One of the greatest joys in Multibowl! is its deep cuts, its pulling up of games you have never heard of, the sort of title your eye skips over in your search for that SegaSonic Bros. ROM, titles bordering on the uncanny in their near-familiarity, games that make you quickly jot down their title out of befuddlement or glee. Games you would never reasonably play. In a vacuum of playing them on their own, those works might not hold your attention long enough to grasp their purpose or gameplay. Within the rapid pace of Multibowl!, within a framework of having no choice, they demand attention, dissection, and comprehension. The coercion for the players to stick with these titles for a mere thirty seconds acts as a microexposure to the realities of most of games history, namely the lack of anything else to do. When these games necessarily compete for your attention in backlogs and ROM sets with hundreds, if not thousands, of games, there is no reason for most players to approach an understanding of them. Why expose myself to the dregs of history when Pac-Man is right there?
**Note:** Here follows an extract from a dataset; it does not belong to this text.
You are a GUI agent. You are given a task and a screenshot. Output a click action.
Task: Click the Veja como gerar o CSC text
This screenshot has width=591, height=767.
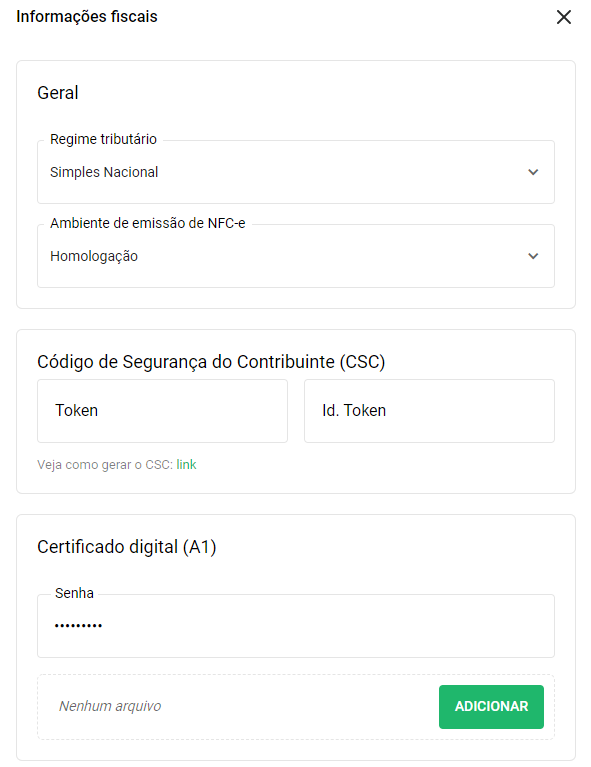105,465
A games historian, archivist, or obscura-seeker has some secondary goal for their play here, that of context and exposure. Someone like myself is not necessarily playing these for their worth as fun experiences, but to come away with a fuller understanding of games as a whole, games as a cultural expression, games as a reflection of a zeitgeist, games as escapism, games as political tools, games as violence, games as transgression, games as collaborative, games as competitive, games as more than just games. Games as a means, not an end.
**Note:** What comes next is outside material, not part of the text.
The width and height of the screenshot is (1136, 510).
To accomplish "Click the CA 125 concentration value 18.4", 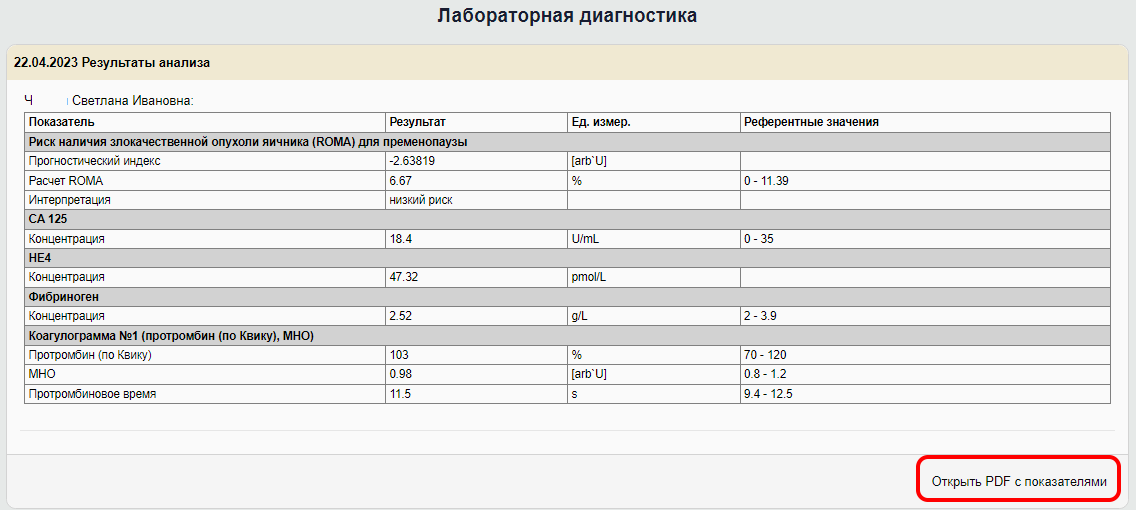I will (x=401, y=239).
Multibowl!’s real purpose is not as a game, at least not to me, but as some smörgåsbord of curatorial excellence, diversity, and inversion. It demonstrates how games have always been inventive and worthy of attention in some capacity, while still remaining semi-boundless in and of itself, conveying the unceasing work of history. Histories are forever rewritten for new contexts. The once irrelevant becomes critically important with changing tides. The once foundational becomes a historiographical assumption. With vast shifts in the goals of games histories, there will always be more to uncover, more to connect.

Here's to 1,000 more.

Reviewed on Feb 27, 2023


3 Comments


1 year ago

oh my god thanks for bringing this to my attention this fucking rules

1 year ago

It's got Trog! and Acme All-Stars so it gets my seal of approval. I'll forgive the lack of Cyborg Justice for those two.

1 year ago

the best part is half of the instructions are jabs like "explaining this game would ruin it" or "kill your opponent. i bet you'll just die to the spikes."